-- What is needed --
Restate the following records word for word without images.

[[ Provided material open ]]

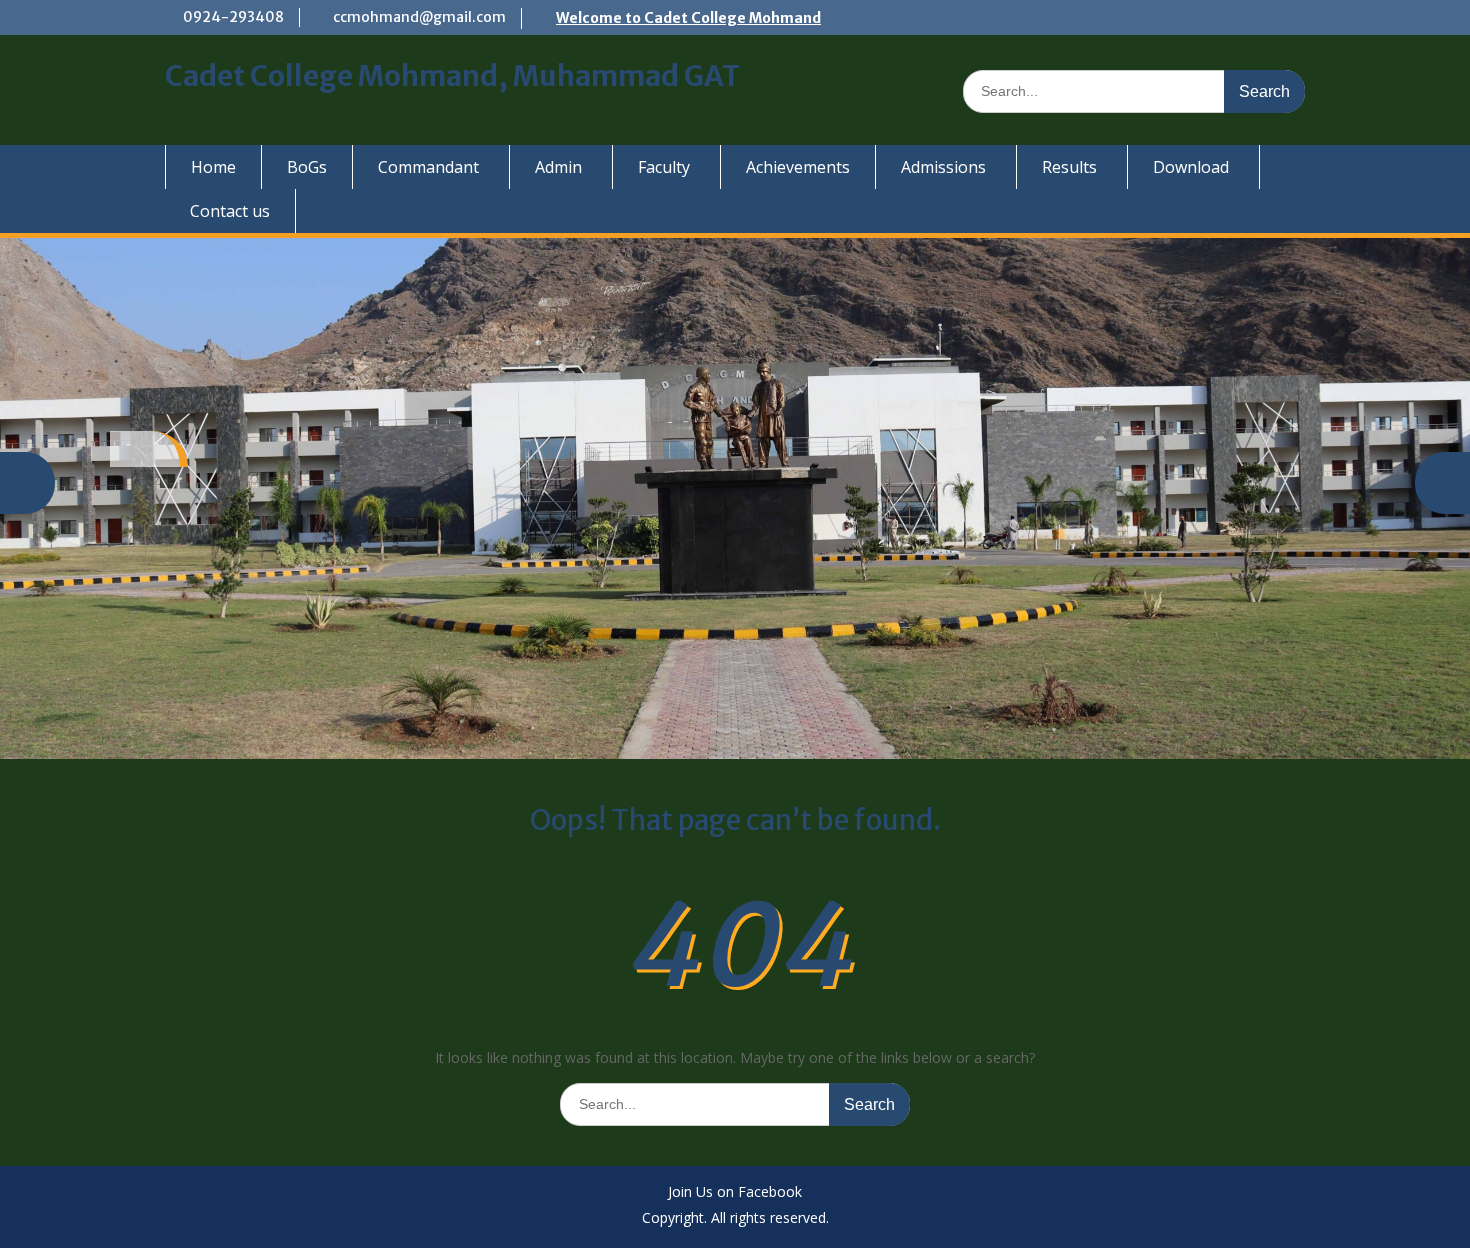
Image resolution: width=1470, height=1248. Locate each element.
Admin (558, 167)
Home (213, 167)
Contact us (230, 211)
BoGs (307, 167)
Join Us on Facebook (735, 1192)
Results (1069, 167)
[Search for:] (1134, 90)
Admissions (943, 167)
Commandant (428, 167)
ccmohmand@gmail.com (419, 17)
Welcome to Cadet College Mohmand (688, 18)
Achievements (798, 167)
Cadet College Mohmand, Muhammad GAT (452, 76)
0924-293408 (233, 17)
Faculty (664, 167)
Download (1191, 167)
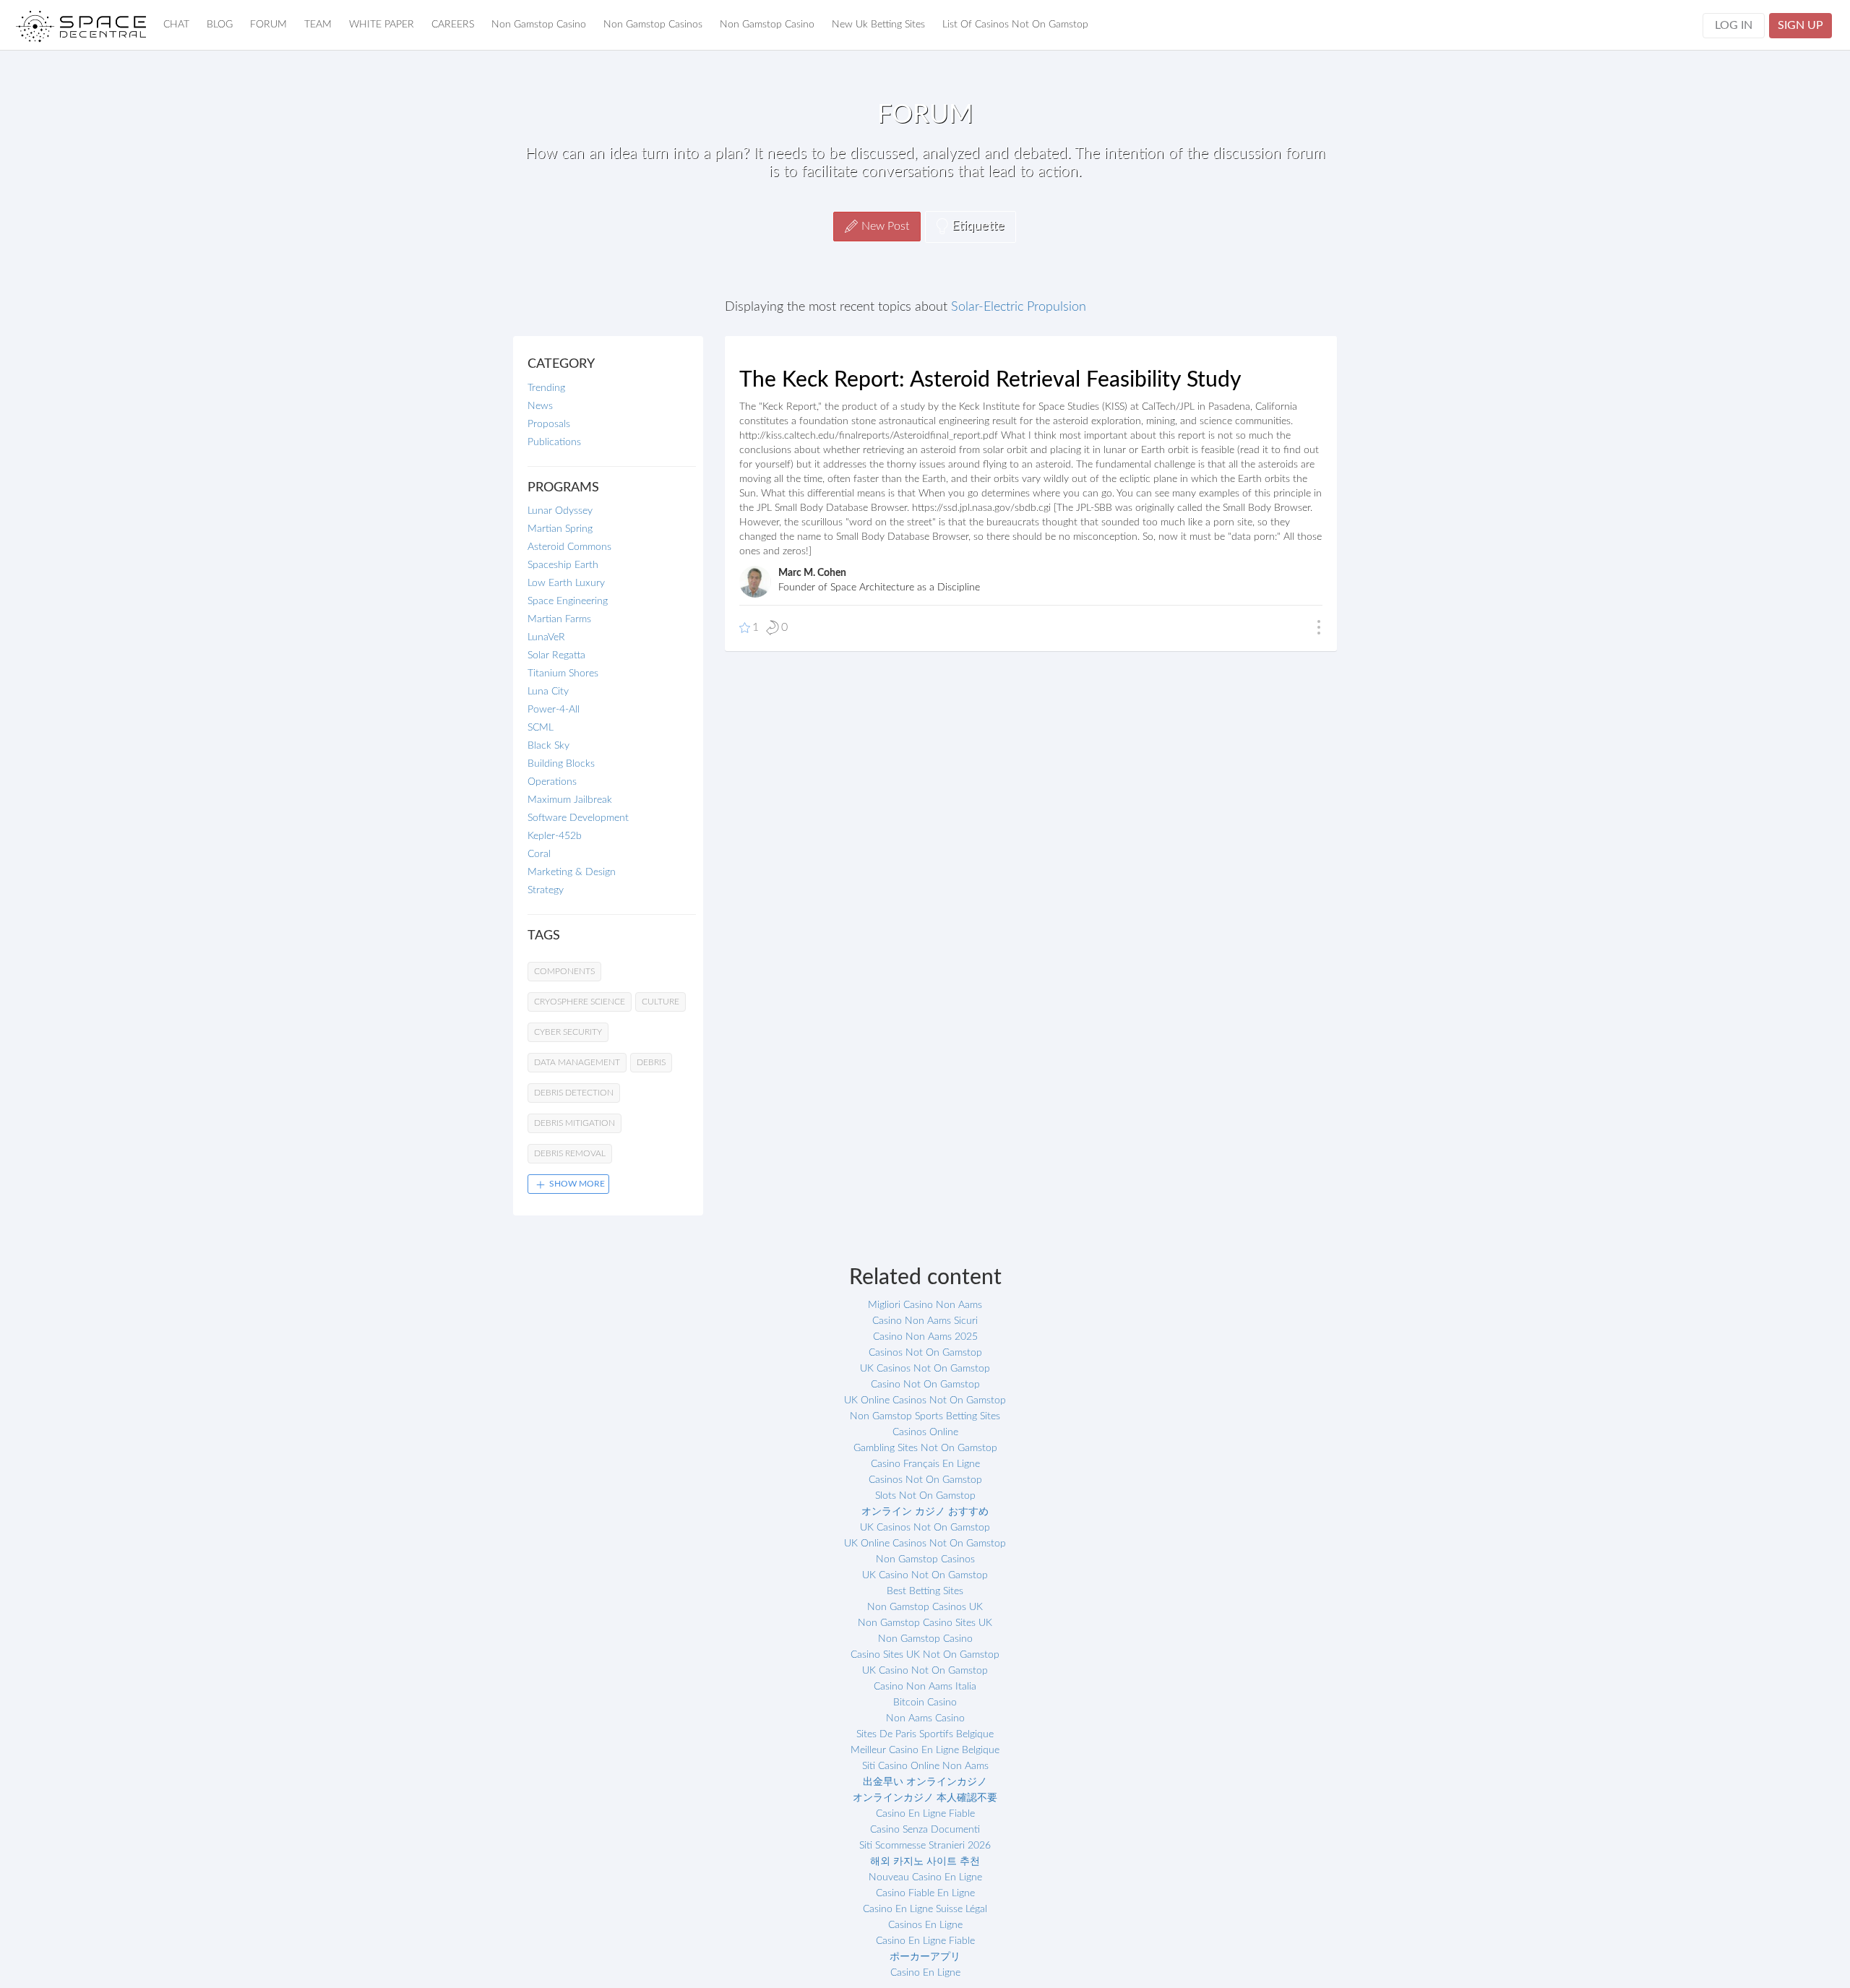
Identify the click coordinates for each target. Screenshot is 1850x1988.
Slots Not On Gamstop (925, 1496)
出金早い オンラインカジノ (925, 1782)
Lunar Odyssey (560, 511)
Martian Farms (559, 619)
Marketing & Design (572, 872)
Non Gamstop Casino (538, 25)
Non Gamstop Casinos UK (925, 1607)
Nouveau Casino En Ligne (925, 1877)
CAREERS (452, 25)
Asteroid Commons (569, 547)
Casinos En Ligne (925, 1925)
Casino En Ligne (925, 1973)
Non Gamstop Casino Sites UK (925, 1623)
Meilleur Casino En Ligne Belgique (925, 1750)
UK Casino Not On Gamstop (925, 1575)
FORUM (268, 25)
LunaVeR (546, 637)
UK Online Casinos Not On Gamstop (925, 1400)
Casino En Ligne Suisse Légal (925, 1909)
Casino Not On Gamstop (925, 1385)
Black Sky (548, 746)
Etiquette (978, 226)
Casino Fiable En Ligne (925, 1893)
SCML (541, 728)
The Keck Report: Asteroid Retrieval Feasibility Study (990, 380)
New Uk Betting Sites (878, 25)
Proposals (549, 424)
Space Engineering (568, 601)
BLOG (220, 25)
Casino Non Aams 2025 (925, 1337)
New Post (885, 226)
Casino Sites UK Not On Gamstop (925, 1655)
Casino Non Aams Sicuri (925, 1321)
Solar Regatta (556, 655)
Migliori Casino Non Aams (925, 1305)
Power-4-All (554, 710)
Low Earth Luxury (566, 583)
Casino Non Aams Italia (925, 1687)
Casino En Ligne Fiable (925, 1814)
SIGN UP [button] (1800, 25)
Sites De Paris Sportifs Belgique (925, 1734)
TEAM (318, 25)
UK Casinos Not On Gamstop (925, 1369)
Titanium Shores (563, 673)
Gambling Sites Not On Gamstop (925, 1448)
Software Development (578, 818)
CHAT (176, 25)
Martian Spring (560, 529)
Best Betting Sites (925, 1591)
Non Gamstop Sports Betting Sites (925, 1416)
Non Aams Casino (925, 1718)
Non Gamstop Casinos (652, 25)
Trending (546, 388)
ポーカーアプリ (925, 1957)
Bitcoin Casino (925, 1702)
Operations (552, 782)
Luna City (548, 692)
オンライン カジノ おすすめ (925, 1512)
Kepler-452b (555, 836)
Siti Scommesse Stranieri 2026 (925, 1846)
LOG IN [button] (1733, 25)
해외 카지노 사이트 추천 (925, 1861)
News (540, 406)
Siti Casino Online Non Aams (925, 1766)
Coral (539, 854)
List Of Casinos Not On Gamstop (1015, 25)
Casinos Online (925, 1432)
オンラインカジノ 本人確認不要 (925, 1798)
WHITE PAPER (381, 25)
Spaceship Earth (563, 565)
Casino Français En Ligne (925, 1464)
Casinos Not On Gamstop (925, 1353)
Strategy (546, 890)
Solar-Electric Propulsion (1018, 307)
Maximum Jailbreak (570, 800)
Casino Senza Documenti (925, 1830)
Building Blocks (561, 764)
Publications (554, 442)
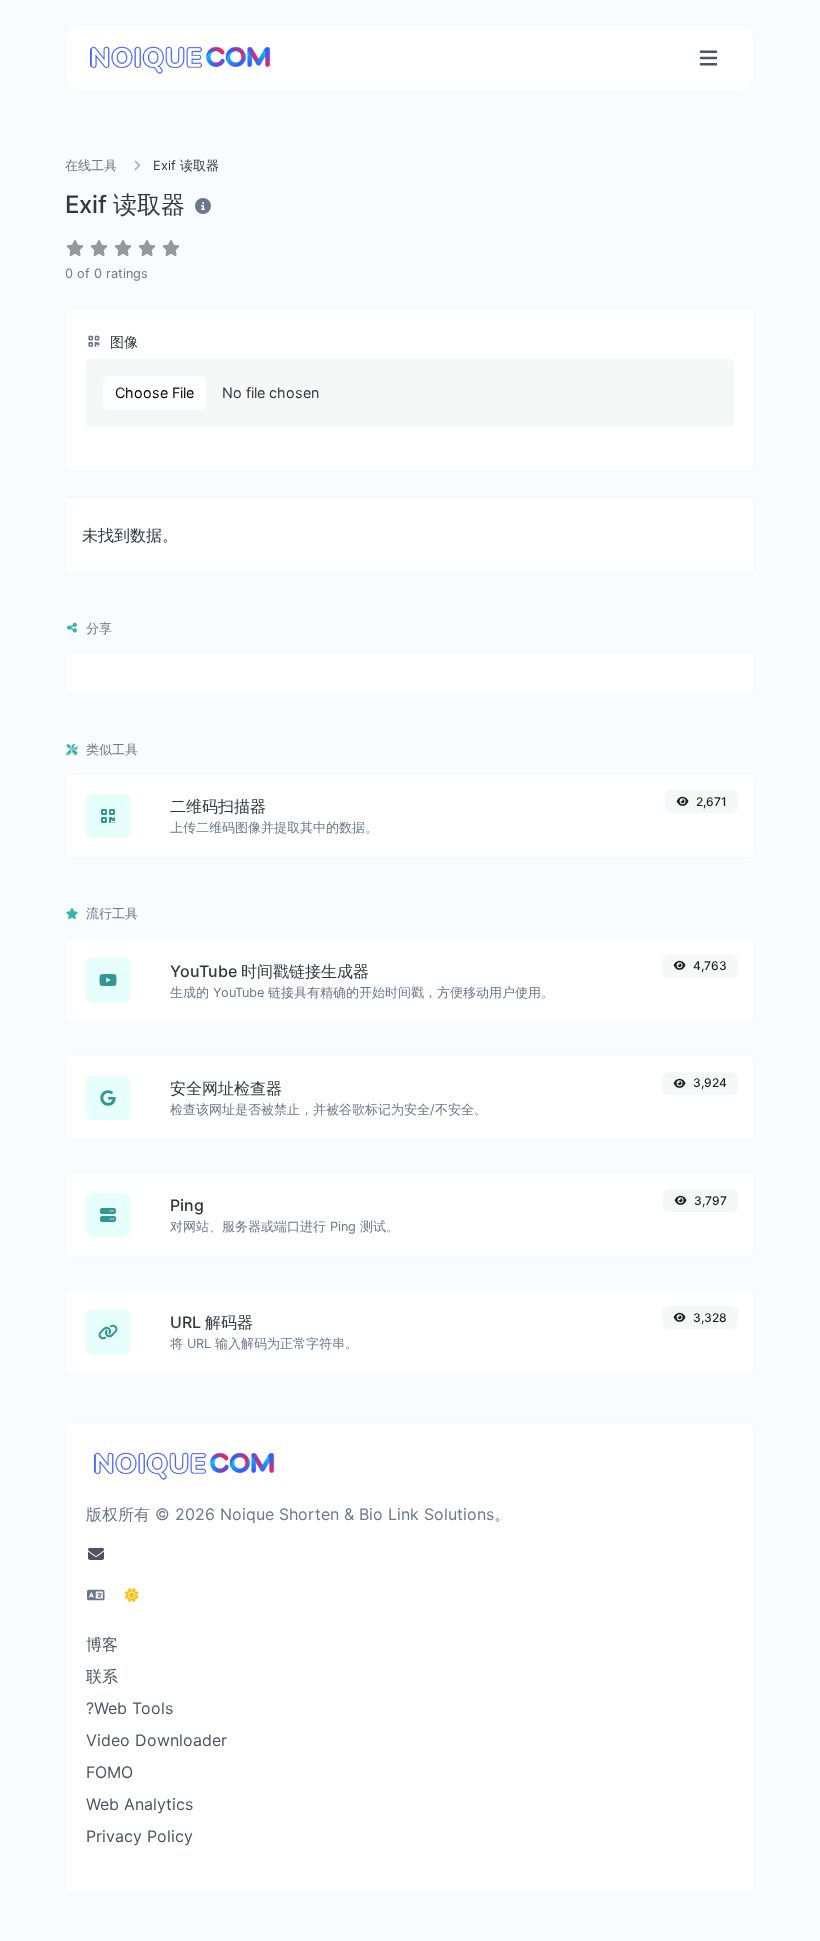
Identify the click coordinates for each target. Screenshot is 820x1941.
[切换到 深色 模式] (132, 1595)
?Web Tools (129, 1708)
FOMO (109, 1772)
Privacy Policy (139, 1836)
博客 (102, 1644)
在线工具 (91, 165)
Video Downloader (156, 1740)
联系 (102, 1676)
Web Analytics (139, 1804)
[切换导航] (708, 58)
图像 (122, 341)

[[ Provided material closed ]]

-- Result of the exercise --
Image resolution: width=1470, height=1248. Locate each element.
Admin (558, 167)
Home (213, 167)
Contact us (230, 211)
BoGs (307, 167)
Join Us on Facebook (735, 1192)
Results (1069, 167)
[Search for:] (1134, 90)
Admissions (943, 167)
Commandant (428, 167)
ccmohmand@gmail.com (419, 17)
Welcome to Cadet College Mohmand (688, 18)
Achievements (798, 167)
Cadet College Mohmand, Muhammad GAT (452, 76)
0924-293408 (233, 17)
Faculty (664, 167)
Download (1191, 167)
Identify the click coordinates for each target. Screenshot is 1850x1988.
Slots Not On Gamstop (925, 1496)
出金早い オンラインカジノ (925, 1782)
Lunar Odyssey (560, 511)
Martian Farms (559, 619)
Marketing & Design (572, 872)
Non Gamstop Casino (538, 25)
Non Gamstop Casinos UK (925, 1607)
Nouveau Casino En Ligne (925, 1877)
CAREERS (452, 25)
Asteroid Commons (569, 547)
Casinos En Ligne (925, 1925)
Casino En Ligne (925, 1973)
Non Gamstop Casino Sites UK (925, 1623)
Meilleur Casino En Ligne Belgique (925, 1750)
UK Casino Not On Gamstop (925, 1575)
FORUM (268, 25)
LunaVeR (546, 637)
UK Online Casinos Not On Gamstop (925, 1400)
Casino En Ligne Suisse Légal (925, 1909)
Casino Not On Gamstop (925, 1385)
Black Sky (548, 746)
Etiquette (978, 226)
Casino Fiable En Ligne (925, 1893)
SCML (541, 728)
The Keck Report: Asteroid Retrieval Feasibility Study (990, 380)
New Uk Betting Sites (878, 25)
Proposals (549, 424)
Space Engineering (568, 601)
BLOG (220, 25)
Casino Non Aams 2025 (925, 1337)
New Post (885, 226)
Casino Sites UK Not On Gamstop (925, 1655)
Casino Non Aams Sicuri (925, 1321)
Solar Regatta (556, 655)
Migliori Casino Non Aams (925, 1305)
Power-4-All (554, 710)
Low Earth Luxury (566, 583)
Casino Non Aams Italia (925, 1687)
Casino En Ligne Fiable (925, 1814)
SIGN UP [button] (1800, 25)
Sites De Paris Sportifs Belgique (925, 1734)
TEAM (318, 25)
UK Casinos Not On Gamstop (925, 1369)
Titanium Shores (563, 673)
Gambling Sites Not On Gamstop (925, 1448)
Software Development (578, 818)
CHAT (176, 25)
Martian Spring (560, 529)
Best Betting Sites (925, 1591)
Non Gamstop Sports Betting Sites (925, 1416)
Non Aams Casino (925, 1718)
Non Gamstop Casinos (652, 25)
Trending (546, 388)
ポーカーアプリ (925, 1957)
Bitcoin Casino (925, 1702)
Operations (552, 782)
Luna City (548, 692)
オンライン カジノ おすすめ (925, 1512)
Kepler-452b (555, 836)
Siti Scommesse Stranieri 2026 (925, 1846)
LOG IN [button] (1733, 25)
해외 카지노 사이트 추천 (925, 1861)
News (540, 406)
Siti Casino Online Non Aams (925, 1766)
Coral (539, 854)
List Of Casinos Not On Gamstop (1015, 25)
Casinos Online (925, 1432)
オンラインカジノ 本人確認不要 (925, 1798)
WHITE PAPER (381, 25)
Spaceship Earth (563, 565)
Casino Français En Ligne (925, 1464)
Casinos Not On Gamstop (925, 1353)
Strategy (546, 890)
Solar-Electric Propulsion (1018, 307)
Maximum Jailbreak (570, 800)
Casino Senza Documenti (925, 1830)
Building Blocks (561, 764)
Publications (554, 442)
Identify the click coordinates for each target. Screenshot is 820x1941.
[切换到 深色 模式] (132, 1595)
?Web Tools (129, 1708)
FOMO (109, 1772)
Privacy Policy (139, 1836)
博客 (102, 1644)
在线工具 (91, 165)
Video Downloader (156, 1740)
联系 (102, 1676)
Web Analytics (139, 1804)
[切换导航] (708, 58)
图像 (122, 341)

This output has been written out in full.